Dalam prakteknya, pernikahan lintas agama, terutama seorang muslim dengan penganut agama lain, masih menjadi perdebatan panjang di kalangan ahli hukum Islam. Isu utama yang menjadi perdebatan di kalangan ulama, terutama menyangkut kedua ayat di atas, adalah perbedaan terminologis mengenai kategori musyrik dan ahl al-kitab, apalagi jika kedua term tersebut disematkan pada pemeluk agama tertentu secara institusional. Sebagian ulama, misalnya, membatasi ahl al-kitab  pada agama-agama yang memiliki kitab samawi sebelum Islam, Yahudi, dan Nasrani, sedangkan sebagian lainnya, terutama beberapa ulama kontemporer, menyebut penganut agama lainnya seperti Hindu, Buddha, dan Konghuchu.

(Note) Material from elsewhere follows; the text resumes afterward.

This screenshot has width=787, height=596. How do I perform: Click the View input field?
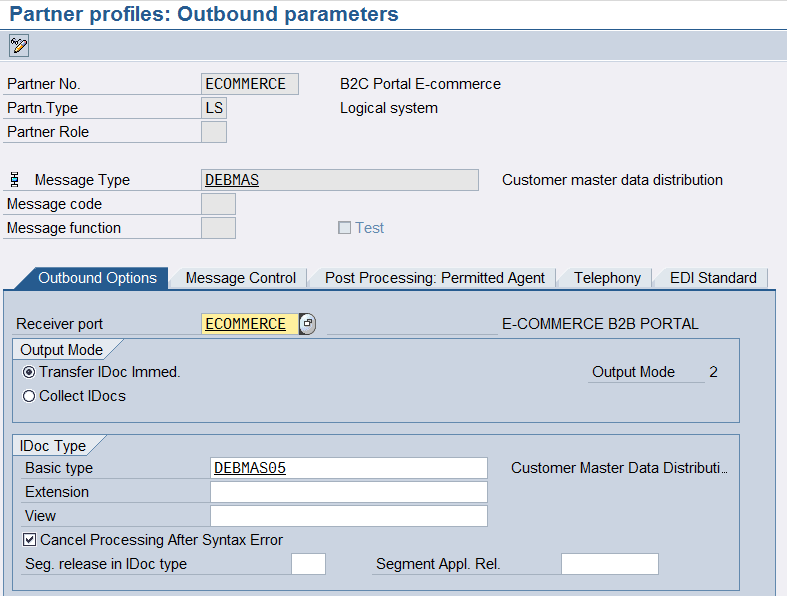348,516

Rasulullah SAW menekankan agar kualitas agama menjadi prioritas pilihan di dalam menentukan pasangan ke jenjang pernikahan. Dijelaskan dalam sebuah hadist: "Wanita dinikahi berdasarkan empat hal : karena hartanya, kecantikannya, keturunannya, dan agamanya. Utamakanlah kualitas agamanya agar kamu tidak celaka" (riwayat Bukhari-Muslim). Pesan hadist ini menegaskan supaya memilih pasangan dalam pernikahan dengan yang seagama. Namum realitanya, pernikahan beda agama tetap berjalan di tengah masyarakat Indonesia.
Dikatakan Ahmad Nurcholis, salah satu pelaku pernikahan beda agama dan penulis buku "Menjawab 101 Masalah Nikah Beda Agama" sejak tahun 2004 hingga 2012 tercatat ada 1.109 pasangan yang melakukan pernikahan beda agama, dengan jumlah terbesar adalah pasangan antara Islam dan Kristen, lalu Islam dan Katolik, kemudian Islam dan Hindu, selanjutnya Islam dan Buddha.

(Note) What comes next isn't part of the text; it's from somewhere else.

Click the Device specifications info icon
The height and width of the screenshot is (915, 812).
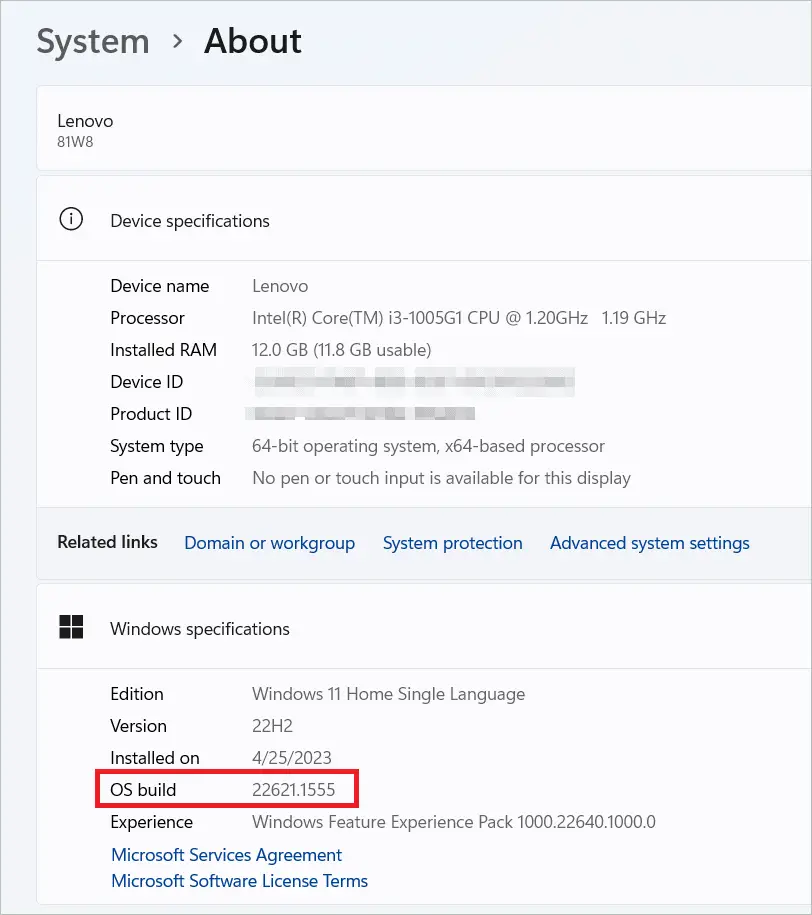70,219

Dengan melihat fenomena di atas, artikel ini akan menelusuri secara historis pernikahan antar agama dalam perspektif hadist. Kajian ini akan berguna untuk melihat bagaimana Nabi SAW dan generasi Islam awal memahami dan mempraktekan ajaran-ajaran Islam terutama yang berkaitan dengan pernikahan beda agama.

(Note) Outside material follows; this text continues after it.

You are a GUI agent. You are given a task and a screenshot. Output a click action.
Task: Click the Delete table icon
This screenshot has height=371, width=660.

Sebelum membahas lebih lanjut, kita harus mengetahui pengertian dari muslim dan non-muslim itu sendiri. Istilah "muslim" tidak bisa dilepaskan dari kata "islam". Islam (al-islam) artinya berserah diri kepada Tuhan dan islam adalah agama yang mengimani satu Tuhan, yaitu Allah. Dengan lebih dari satu seperempat miliar orang pengikut di seluruh dunia, menjadikan Islam sebagai agama terbesar kedua di dunia setelah Kristen. Islam berasal dari kata aslama-yuslimu-islaman, yang berarti menyerahkan diri kepada Allah secara totalitas atau penyerahan diri sepenuhnya kepada Tuhan (Allah). Â Pengikut ajaran Islam dikenal dengan sebutan Muslim yang berarti "seseorang yang tunduk kepada Tuhan" atau lebih tepatnya adalah Muslimin bagi laki-laki dan Muslimat bagi perempuan. Islam mengajarkan bahwa Allah telah menurunkana firman-Nya kepada manusia melalui para nabi dan rasul utusan-Nya, dan meyakini dengan sungguh-sungguh bahwa Muhammad adalah nabi dan rasul terakhir yang diutus ke dunia oleh Allah. Islam juga mengajarkan untuk menghormati atau menyayangi satu sama lain sebagaimana firman Allah dalam Q.S Al-Isra : 70.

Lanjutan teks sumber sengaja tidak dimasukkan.